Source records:
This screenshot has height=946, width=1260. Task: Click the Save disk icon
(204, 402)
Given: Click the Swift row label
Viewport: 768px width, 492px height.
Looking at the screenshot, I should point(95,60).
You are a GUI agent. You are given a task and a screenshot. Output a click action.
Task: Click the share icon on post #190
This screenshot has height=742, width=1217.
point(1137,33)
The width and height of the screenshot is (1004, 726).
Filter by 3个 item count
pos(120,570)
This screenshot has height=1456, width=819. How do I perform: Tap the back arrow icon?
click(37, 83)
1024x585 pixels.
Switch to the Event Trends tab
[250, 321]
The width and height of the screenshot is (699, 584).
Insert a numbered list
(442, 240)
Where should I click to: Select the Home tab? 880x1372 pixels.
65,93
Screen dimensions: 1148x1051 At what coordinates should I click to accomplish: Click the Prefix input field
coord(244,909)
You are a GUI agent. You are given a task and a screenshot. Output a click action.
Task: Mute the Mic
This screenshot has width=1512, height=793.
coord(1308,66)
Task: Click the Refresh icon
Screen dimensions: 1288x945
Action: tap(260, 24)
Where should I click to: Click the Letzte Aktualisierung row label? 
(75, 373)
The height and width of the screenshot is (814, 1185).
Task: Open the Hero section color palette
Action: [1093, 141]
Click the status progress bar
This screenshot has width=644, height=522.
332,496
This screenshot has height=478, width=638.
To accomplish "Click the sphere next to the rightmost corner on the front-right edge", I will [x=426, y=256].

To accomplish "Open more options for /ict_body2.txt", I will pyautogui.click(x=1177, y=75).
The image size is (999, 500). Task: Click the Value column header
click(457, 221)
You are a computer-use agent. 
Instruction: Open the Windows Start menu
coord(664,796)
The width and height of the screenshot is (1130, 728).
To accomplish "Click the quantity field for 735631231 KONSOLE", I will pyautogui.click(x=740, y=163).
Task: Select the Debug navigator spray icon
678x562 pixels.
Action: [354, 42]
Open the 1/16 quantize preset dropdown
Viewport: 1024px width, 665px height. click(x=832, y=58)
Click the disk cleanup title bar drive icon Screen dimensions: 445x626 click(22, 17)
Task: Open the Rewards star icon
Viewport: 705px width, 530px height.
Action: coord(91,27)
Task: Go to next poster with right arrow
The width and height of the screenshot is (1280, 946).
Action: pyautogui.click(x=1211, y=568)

Goal: Can you give every line of the material above as a JSON list of strings, one string per line, leaving out blank lines?

Task output:
[
  "This screenshot has height=946, width=1260. Task: Click the Save disk icon",
  "(204, 402)",
  "Given: Click the Swift row label",
  "Viewport: 768px width, 492px height.",
  "Looking at the screenshot, I should point(95,60).",
  "You are a GUI agent. You are given a task and a screenshot. Output a click action.",
  "Task: Click the share icon on post #190",
  "This screenshot has height=742, width=1217.",
  "point(1137,33)",
  "The width and height of the screenshot is (1004, 726).",
  "Filter by 3个 item count",
  "pos(120,570)",
  "This screenshot has height=1456, width=819. How do I perform: Tap the back arrow icon?",
  "click(37, 83)",
  "1024x585 pixels.",
  "Switch to the Event Trends tab",
  "[250, 321]",
  "The width and height of the screenshot is (699, 584).",
  "Insert a numbered list",
  "(442, 240)",
  "Where should I click to: Select the Home tab? 880x1372 pixels.",
  "65,93",
  "Screen dimensions: 1148x1051 At what coordinates should I click to accomplish: Click the Prefix input field",
  "coord(244,909)",
  "You are a GUI agent. You are given a task and a screenshot. Output a click action.",
  "Task: Mute the Mic",
  "This screenshot has width=1512, height=793.",
  "coord(1308,66)",
  "Task: Click the Refresh icon",
  "Screen dimensions: 1288x945",
  "Action: tap(260, 24)",
  "Where should I click to: Click the Letzte Aktualisierung row label? ",
  "(75, 373)",
  "The height and width of the screenshot is (814, 1185).",
  "Task: Open the Hero section color palette",
  "Action: [1093, 141]",
  "Click the status progress bar",
  "This screenshot has width=644, height=522.",
  "332,496",
  "This screenshot has height=478, width=638.",
  "To accomplish \"Click the sphere next to the rightmost corner on the front-right edge\", I will [x=426, y=256].",
  "To accomplish \"Open more options for /ict_body2.txt\", I will pyautogui.click(x=1177, y=75).",
  "The image size is (999, 500). Task: Click the Value column header",
  "click(457, 221)",
  "You are a computer-use agent. ",
  "Instruction: Open the Windows Start menu",
  "coord(664,796)",
  "The width and height of the screenshot is (1130, 728).",
  "To accomplish \"Click the quantity field for 735631231 KONSOLE\", I will pyautogui.click(x=740, y=163).",
  "Task: Select the Debug navigator spray icon",
  "678x562 pixels.",
  "Action: [354, 42]",
  "Open the 1/16 quantize preset dropdown",
  "Viewport: 1024px width, 665px height. click(x=832, y=58)",
  "Click the disk cleanup title bar drive icon Screen dimensions: 445x626 click(22, 17)",
  "Task: Open the Rewards star icon",
  "Viewport: 705px width, 530px height.",
  "Action: coord(91,27)",
  "Task: Go to next poster with right arrow",
  "The width and height of the screenshot is (1280, 946).",
  "Action: pyautogui.click(x=1211, y=568)"
]